• [Problem details]: Your result should be the lines holding the word "beside", copied from the entries below.

• [Information]:
• • • •

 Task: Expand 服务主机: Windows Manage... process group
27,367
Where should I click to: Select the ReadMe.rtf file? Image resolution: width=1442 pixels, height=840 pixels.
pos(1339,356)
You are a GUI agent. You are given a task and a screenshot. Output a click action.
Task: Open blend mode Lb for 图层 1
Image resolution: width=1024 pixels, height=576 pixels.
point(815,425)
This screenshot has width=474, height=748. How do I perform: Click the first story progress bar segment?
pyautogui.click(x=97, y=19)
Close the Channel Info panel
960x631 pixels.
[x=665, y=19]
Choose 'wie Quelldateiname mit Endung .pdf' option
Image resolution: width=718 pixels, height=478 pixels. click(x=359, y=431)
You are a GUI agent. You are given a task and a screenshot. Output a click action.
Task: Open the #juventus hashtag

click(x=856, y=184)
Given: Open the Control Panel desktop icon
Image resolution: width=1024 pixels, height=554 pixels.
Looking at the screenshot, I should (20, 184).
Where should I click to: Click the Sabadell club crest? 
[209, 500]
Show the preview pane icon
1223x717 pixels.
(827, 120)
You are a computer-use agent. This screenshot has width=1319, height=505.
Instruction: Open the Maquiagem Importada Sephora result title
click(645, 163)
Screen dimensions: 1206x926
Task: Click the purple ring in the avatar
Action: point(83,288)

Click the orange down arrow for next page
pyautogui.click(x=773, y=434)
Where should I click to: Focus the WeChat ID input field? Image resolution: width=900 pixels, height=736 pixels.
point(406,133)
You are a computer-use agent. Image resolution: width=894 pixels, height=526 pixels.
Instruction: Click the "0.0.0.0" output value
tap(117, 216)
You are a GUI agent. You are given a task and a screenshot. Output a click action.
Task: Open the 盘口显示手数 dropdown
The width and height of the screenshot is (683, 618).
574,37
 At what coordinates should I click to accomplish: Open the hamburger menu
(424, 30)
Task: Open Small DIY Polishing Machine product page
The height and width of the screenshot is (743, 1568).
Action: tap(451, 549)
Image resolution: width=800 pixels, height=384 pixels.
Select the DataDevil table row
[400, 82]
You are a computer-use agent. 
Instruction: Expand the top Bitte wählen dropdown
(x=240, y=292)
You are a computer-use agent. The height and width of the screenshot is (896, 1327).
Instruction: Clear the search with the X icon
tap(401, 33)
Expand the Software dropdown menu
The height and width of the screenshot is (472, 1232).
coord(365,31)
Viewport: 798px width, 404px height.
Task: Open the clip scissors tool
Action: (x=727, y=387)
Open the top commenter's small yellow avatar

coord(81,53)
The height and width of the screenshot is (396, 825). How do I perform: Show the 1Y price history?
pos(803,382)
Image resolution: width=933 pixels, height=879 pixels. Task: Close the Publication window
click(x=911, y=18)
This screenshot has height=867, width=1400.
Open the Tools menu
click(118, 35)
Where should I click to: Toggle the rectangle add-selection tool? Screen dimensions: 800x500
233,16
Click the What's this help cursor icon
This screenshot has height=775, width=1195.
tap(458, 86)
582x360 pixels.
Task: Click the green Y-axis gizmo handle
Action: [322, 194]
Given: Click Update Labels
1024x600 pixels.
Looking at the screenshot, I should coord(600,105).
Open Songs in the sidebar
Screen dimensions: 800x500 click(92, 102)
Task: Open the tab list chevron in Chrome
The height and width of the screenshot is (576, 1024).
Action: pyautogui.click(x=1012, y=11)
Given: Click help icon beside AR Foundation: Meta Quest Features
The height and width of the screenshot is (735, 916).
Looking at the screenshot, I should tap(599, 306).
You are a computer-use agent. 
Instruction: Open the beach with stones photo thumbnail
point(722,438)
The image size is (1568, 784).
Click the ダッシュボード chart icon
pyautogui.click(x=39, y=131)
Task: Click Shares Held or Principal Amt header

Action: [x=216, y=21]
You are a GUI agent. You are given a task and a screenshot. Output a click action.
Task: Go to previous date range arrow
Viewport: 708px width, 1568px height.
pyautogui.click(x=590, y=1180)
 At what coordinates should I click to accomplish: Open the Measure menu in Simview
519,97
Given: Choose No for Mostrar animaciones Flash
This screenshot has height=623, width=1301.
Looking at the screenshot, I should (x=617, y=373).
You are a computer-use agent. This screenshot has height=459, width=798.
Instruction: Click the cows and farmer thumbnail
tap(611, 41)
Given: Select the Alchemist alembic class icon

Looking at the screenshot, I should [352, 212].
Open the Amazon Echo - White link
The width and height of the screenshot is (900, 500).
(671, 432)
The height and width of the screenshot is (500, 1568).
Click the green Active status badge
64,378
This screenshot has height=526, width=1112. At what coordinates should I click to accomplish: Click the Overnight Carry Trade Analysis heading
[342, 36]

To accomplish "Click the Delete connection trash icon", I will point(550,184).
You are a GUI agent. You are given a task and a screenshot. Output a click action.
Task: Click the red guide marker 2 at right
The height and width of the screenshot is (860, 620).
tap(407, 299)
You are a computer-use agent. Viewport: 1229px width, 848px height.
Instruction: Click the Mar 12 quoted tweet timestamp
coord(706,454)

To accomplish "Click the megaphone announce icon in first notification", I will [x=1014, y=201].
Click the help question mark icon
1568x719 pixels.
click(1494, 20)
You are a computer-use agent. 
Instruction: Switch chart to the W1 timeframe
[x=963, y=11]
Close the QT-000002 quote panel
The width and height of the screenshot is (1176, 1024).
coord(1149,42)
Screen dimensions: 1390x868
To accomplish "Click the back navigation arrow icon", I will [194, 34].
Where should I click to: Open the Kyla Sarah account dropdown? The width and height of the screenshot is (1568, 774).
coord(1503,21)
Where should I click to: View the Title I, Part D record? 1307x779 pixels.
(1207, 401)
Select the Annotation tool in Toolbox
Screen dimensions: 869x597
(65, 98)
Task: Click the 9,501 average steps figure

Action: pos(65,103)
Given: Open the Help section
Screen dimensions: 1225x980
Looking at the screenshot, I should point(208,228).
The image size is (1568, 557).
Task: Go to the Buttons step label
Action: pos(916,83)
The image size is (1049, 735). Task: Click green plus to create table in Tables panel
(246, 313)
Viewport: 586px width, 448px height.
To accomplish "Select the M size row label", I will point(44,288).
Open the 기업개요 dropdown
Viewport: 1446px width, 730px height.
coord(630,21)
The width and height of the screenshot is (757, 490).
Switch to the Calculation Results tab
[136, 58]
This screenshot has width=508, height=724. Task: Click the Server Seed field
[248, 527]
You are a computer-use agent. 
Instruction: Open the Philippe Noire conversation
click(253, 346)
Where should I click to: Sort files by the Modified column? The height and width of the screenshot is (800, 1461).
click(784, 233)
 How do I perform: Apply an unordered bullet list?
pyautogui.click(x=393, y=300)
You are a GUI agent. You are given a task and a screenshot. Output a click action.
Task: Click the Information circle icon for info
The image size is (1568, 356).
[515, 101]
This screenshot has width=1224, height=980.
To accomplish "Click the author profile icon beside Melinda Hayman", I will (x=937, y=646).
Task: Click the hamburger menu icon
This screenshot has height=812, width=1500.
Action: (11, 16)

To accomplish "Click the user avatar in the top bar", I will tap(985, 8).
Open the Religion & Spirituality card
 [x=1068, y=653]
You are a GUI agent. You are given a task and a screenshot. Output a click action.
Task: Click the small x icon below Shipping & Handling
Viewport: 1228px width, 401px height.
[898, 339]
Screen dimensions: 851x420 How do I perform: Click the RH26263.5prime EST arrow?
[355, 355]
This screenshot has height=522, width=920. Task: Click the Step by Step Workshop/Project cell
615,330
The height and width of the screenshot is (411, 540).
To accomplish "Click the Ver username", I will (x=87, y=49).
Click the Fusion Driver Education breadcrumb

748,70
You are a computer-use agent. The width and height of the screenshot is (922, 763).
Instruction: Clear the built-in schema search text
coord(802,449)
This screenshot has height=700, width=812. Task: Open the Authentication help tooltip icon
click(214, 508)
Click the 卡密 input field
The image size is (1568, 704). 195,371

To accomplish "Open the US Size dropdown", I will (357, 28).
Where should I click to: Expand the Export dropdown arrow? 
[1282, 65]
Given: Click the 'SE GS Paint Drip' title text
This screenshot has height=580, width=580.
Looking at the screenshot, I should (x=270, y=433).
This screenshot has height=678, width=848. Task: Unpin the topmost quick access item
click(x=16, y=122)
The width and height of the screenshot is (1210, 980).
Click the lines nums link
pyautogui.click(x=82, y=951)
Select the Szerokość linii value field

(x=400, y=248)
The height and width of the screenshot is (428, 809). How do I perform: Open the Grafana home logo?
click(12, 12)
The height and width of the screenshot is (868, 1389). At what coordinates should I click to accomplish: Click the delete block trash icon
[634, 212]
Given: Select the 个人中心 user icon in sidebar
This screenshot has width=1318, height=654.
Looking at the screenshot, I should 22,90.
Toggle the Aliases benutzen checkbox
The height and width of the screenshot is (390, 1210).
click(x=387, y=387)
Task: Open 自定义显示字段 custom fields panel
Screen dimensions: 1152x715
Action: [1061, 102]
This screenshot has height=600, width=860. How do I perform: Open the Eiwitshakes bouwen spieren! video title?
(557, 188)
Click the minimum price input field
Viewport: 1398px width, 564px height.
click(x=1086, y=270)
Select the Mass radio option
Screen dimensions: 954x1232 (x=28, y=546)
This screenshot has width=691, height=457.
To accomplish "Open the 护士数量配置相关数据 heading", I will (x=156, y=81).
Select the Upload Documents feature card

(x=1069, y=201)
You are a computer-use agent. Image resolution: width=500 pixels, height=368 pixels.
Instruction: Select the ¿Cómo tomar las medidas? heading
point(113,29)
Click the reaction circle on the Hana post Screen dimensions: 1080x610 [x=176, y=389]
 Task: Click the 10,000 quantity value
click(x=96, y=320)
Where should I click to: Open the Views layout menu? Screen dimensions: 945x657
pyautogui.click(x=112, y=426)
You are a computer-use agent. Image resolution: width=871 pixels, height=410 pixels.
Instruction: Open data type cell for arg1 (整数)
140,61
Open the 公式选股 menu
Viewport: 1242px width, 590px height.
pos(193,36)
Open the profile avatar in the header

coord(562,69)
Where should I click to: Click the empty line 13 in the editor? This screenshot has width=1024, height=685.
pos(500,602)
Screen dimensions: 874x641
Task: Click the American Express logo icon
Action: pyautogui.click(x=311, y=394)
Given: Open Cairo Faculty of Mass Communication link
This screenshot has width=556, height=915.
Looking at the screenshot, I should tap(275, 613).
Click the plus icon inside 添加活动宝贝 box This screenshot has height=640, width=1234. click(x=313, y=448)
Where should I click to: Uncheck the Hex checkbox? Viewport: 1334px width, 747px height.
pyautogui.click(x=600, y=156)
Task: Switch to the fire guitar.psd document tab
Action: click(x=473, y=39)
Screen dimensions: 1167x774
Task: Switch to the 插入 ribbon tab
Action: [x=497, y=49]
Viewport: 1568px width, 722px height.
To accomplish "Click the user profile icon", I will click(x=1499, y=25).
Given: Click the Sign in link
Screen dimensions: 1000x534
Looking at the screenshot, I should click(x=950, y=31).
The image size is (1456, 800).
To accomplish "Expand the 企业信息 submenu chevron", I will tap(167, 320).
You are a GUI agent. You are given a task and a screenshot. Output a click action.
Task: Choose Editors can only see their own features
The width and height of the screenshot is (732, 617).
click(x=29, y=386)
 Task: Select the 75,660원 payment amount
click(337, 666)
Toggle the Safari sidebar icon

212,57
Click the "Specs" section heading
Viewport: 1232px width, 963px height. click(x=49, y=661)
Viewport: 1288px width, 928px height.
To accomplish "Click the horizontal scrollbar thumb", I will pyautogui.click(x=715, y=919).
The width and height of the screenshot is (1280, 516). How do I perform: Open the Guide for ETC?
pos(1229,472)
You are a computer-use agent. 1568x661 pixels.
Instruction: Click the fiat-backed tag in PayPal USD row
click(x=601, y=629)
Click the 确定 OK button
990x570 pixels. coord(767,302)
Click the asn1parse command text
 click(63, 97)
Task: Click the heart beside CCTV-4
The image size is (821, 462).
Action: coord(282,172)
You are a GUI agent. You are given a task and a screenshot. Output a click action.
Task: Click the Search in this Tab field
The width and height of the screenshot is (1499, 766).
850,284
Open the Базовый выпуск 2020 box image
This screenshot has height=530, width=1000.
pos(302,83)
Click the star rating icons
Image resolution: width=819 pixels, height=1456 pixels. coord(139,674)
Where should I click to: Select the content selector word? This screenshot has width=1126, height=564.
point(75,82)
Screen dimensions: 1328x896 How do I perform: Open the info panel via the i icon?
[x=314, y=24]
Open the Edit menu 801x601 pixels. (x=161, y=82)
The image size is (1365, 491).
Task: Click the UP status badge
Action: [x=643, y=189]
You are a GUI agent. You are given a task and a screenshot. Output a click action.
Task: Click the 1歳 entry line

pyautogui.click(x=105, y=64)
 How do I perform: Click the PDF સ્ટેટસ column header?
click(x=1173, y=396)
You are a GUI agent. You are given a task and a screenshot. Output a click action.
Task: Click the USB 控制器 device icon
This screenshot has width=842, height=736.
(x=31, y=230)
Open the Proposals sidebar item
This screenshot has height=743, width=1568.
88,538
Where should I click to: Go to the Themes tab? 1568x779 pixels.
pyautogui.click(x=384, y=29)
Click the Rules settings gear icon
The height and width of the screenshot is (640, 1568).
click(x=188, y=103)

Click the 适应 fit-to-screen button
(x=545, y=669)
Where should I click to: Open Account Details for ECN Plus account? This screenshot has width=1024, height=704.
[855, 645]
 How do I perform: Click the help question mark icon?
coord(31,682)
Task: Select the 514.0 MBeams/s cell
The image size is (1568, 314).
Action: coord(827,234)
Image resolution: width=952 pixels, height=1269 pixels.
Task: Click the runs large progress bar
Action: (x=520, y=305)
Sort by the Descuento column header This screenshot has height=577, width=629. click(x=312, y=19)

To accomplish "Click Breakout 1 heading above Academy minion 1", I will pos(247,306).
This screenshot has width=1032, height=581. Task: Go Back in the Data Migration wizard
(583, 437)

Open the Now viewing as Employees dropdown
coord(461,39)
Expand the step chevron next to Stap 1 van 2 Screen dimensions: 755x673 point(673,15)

• • • •

• [Result of this task]:
Given: Click help icon beside AR Foundation: Meta Quest Features
To accomplish "Click the author profile icon beside Melinda Hayman", I will (x=937, y=646).
Task: Click the heart beside CCTV-4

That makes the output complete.